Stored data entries
╔══

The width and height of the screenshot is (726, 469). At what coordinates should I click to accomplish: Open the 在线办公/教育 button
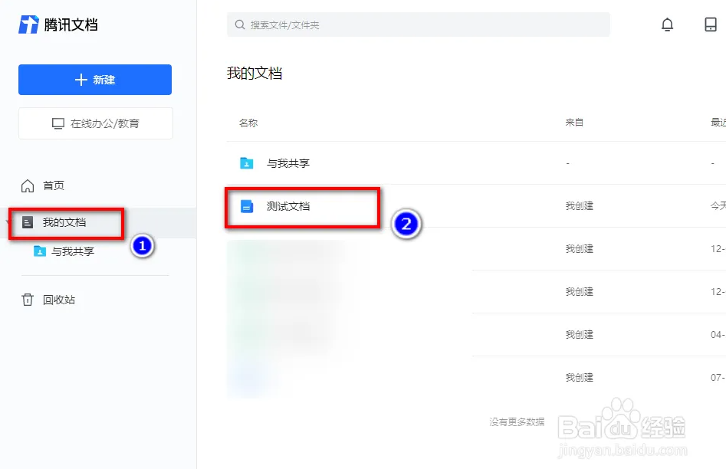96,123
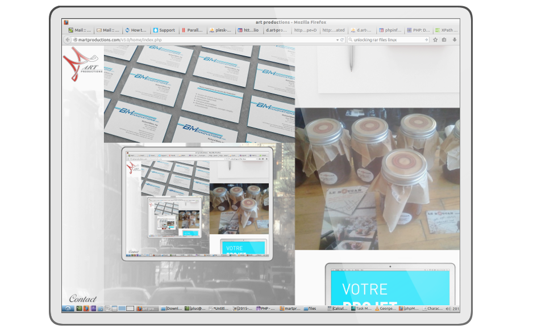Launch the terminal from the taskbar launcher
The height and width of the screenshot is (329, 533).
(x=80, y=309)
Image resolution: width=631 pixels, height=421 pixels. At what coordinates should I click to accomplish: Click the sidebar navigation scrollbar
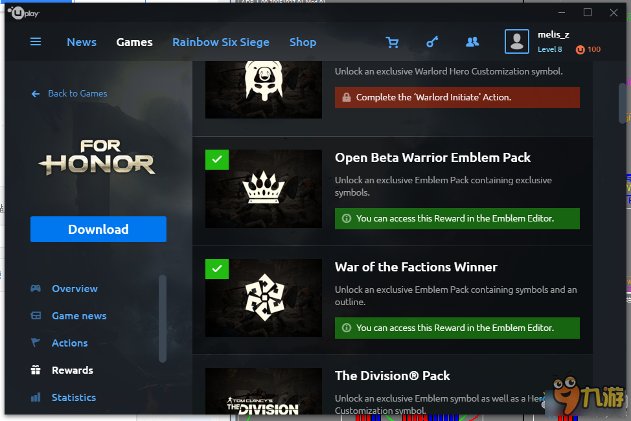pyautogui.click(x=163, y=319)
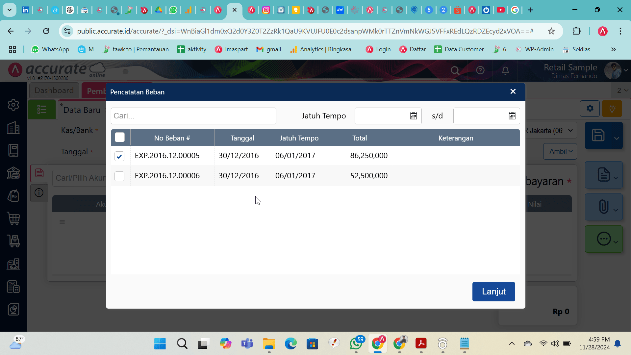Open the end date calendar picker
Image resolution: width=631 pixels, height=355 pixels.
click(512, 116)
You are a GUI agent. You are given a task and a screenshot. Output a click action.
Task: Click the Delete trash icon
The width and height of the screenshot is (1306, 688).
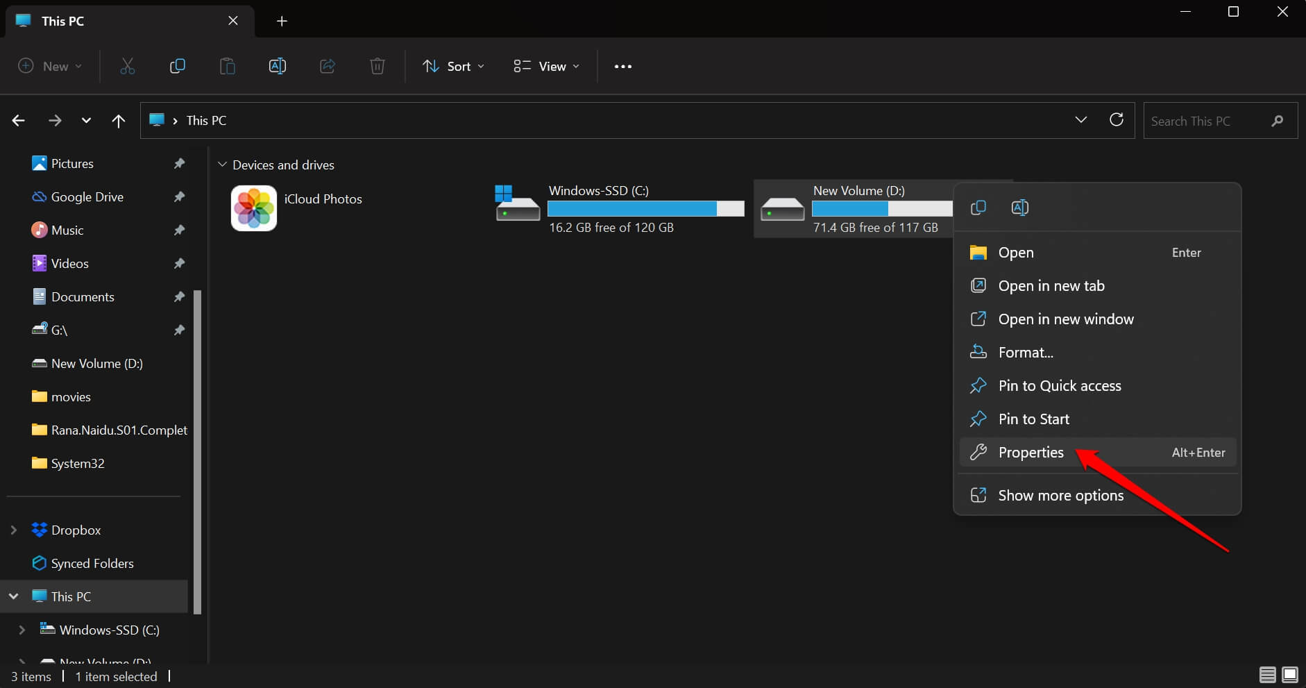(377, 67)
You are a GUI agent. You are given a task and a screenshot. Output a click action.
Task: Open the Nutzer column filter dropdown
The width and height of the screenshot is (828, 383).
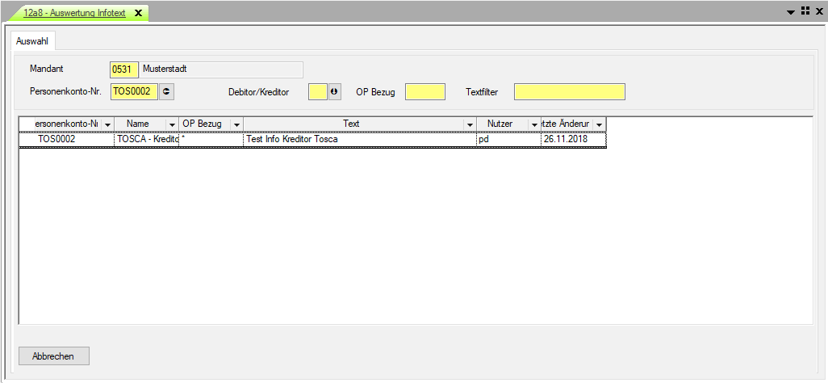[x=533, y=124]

╚══

__HOW TO COMPLETE THIS TASK__: Restate word for word the lines starting at the one that contains "Task: Open the Nutzer column filter dropdown" and ending at the last line of the data. Skip every picture.

__WRITTEN REPLY__:
Task: Open the Nutzer column filter dropdown
The width and height of the screenshot is (828, 383).
[x=533, y=124]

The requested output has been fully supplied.